Engaging with the top
by Dr Aamir Saifuddin
06 August 2019
Effective engagement can be a gateway for improvement
In my previous blog ‘Leading from the frontline,’ I talked about the need for clinicians to get more involved with leadership and understand the strategic context that healthcare operates within. However, managers also have an equal responsibility to reach out to clinicians. Board members should be looking to better communicate reasons why certain decisions are made. Doctors, particularly juniors, feel like changes are ‘being done’ to them rather than feeling engaged in the process. This perpetuates how alienated they often feel from high-level decision-making and further reduces the likelihood they will engage with senior leadership teams in their trust and subsequent trusts they move to.
The HFMA qualification in healthcare business and finance has helped me to see why certain strategic decisions are made and the different local and national considerations involved. Clinicians often see managers as ‘only caring about the money,’ but the qualification has highlighted why these financial considerations are so important. However, senior leaders need to reach out to frontline staff and help them to understand the rationale. Given the unpredictable working days of junior doctors, managers need to go out to them on the wards, rather than expecting medics to approach them. Lunchtime or afternoon engagement sessions, for instance, are organised with the best of intentions. However, they are often very difficult to attend: a patient may become acutely unwell, the ward may be short-staffed, a patient’s relative may want to speak to someone urgently, or the doctor may get ‘bleeped away’ halfway through.

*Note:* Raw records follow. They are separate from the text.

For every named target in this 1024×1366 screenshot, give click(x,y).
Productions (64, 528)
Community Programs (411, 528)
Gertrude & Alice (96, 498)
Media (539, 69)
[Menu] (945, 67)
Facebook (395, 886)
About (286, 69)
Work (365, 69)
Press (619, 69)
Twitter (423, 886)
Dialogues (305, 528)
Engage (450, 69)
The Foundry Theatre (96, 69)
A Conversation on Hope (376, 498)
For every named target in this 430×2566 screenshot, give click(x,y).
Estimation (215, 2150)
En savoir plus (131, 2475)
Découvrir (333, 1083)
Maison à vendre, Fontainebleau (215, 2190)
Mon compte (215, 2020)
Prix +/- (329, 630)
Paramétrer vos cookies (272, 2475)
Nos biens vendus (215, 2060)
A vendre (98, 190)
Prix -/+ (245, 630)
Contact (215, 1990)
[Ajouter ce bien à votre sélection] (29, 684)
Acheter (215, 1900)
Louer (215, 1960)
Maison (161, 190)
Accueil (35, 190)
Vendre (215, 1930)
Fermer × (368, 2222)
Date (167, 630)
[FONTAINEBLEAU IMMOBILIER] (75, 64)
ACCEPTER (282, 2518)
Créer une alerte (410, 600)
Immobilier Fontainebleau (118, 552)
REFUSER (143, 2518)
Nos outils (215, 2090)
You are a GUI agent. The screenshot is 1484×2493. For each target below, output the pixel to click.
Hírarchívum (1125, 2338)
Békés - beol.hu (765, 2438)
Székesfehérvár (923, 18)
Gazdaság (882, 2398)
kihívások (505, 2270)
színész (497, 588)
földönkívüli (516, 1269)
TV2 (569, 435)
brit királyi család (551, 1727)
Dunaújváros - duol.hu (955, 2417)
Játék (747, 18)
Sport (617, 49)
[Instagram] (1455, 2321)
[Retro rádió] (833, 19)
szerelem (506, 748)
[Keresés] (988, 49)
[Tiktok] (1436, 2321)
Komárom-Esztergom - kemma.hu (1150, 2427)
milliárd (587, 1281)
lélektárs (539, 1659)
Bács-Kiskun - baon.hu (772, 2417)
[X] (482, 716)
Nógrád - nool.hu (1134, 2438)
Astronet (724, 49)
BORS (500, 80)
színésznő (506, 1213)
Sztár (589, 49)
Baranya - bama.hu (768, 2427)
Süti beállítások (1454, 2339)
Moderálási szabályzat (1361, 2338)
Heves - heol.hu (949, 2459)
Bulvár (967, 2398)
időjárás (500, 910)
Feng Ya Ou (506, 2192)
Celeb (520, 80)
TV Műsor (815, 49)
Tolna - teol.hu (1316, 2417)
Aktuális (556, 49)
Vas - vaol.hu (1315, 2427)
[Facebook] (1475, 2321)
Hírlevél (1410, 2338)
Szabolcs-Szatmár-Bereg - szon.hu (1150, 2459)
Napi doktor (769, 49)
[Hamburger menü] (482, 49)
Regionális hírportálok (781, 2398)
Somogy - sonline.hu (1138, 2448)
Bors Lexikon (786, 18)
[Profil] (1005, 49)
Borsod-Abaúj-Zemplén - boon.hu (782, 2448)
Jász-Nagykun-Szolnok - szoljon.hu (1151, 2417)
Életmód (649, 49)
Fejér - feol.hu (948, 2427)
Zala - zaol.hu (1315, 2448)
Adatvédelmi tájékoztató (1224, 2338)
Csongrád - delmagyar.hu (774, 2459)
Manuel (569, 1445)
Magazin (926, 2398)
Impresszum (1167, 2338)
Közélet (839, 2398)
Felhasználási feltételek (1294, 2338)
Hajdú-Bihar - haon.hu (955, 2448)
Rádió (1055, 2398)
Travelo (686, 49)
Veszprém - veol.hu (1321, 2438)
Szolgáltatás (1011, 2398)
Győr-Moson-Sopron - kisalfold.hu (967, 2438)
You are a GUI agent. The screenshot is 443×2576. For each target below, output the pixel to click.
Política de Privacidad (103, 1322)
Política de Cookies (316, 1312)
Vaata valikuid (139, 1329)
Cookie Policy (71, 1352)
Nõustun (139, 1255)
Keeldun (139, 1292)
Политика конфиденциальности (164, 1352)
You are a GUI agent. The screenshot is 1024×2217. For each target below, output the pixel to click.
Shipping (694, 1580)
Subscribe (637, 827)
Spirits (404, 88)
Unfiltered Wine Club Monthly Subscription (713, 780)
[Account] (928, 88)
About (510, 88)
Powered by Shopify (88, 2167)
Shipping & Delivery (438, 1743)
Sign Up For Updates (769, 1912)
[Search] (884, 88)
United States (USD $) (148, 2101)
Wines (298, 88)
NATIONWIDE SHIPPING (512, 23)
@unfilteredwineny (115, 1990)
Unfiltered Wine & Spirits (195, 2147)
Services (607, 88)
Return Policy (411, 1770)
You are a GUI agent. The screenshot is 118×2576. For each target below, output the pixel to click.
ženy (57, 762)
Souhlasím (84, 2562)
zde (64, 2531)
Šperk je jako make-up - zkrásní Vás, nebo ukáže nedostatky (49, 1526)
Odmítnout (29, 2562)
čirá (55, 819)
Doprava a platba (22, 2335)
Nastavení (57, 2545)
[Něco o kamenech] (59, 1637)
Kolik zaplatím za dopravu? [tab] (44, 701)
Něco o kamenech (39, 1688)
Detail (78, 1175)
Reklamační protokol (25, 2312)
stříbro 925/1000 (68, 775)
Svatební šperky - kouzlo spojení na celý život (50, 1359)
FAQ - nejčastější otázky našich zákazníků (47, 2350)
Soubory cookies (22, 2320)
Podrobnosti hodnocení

Instead, managers are much more likely to meet doctors by seeking them out within the hospital, where I think they’d be pleasantly surprised by the interest they show in non-clinical issues, the ideas they have for improvement and how much they appreciate trust leaders ‘reaching-out’ and listening to their invaluable opinions and perspectives; this needs to be harnessed. Many of my fellow learners on the qualification have been managers, which has made me appreciate the different views and skillsets they possess and consider how effective a more joined-up approach would be.
Early clinical input would also help board members to better frame communications about the changes they propose from a clinical and patient safety-centred perspective. This will ultimately help to get other clinicians on-board who can then continue to cascade the message across the hospital and the trust. This takes a significant amount of effort from all parties but would improve morale, with clinicians understanding the rationale for changes rather than feeling like passive bystanders. It may also inspire junior doctors to get more involved in managerial or strategic roles
In a previous trust, I was asked by a senior matron how they could improve the disconnect between managers and clinicians. I explained that no-one had even seen the board members in-person. As a result of this conversation, we arranged a ward walkaround with the Chief Executive, Deputy Chief Executive and Chair to meet junior doctors so they could hear about the issues affecting day-to-day work, patient flow and safety. This led to a number of junior doctor-specific projects, such as the development of safe weekend handover systems, becoming trust priorities and the ward visits becoming routine.
I currently chair my trust’s Junior Doctor Service Improvement Board and I hope to work on more quality improvement projects during the rest of my specialist training and beyond. I hope to be a consultant at a trust with a great culture for change, where new ideas and innovative opportunities are embraced and facilitated, rather than dismissed.
The label of ‘leadership and management’ can have negative connotations among clinicians, but it is crucial that this culture changes. I believe that the best results can only be obtained by harnessing the skills, expertise and visions of both managers and clinicians. But this will take a change in mindset from both sides, the first step of which is shared engagement at a local level.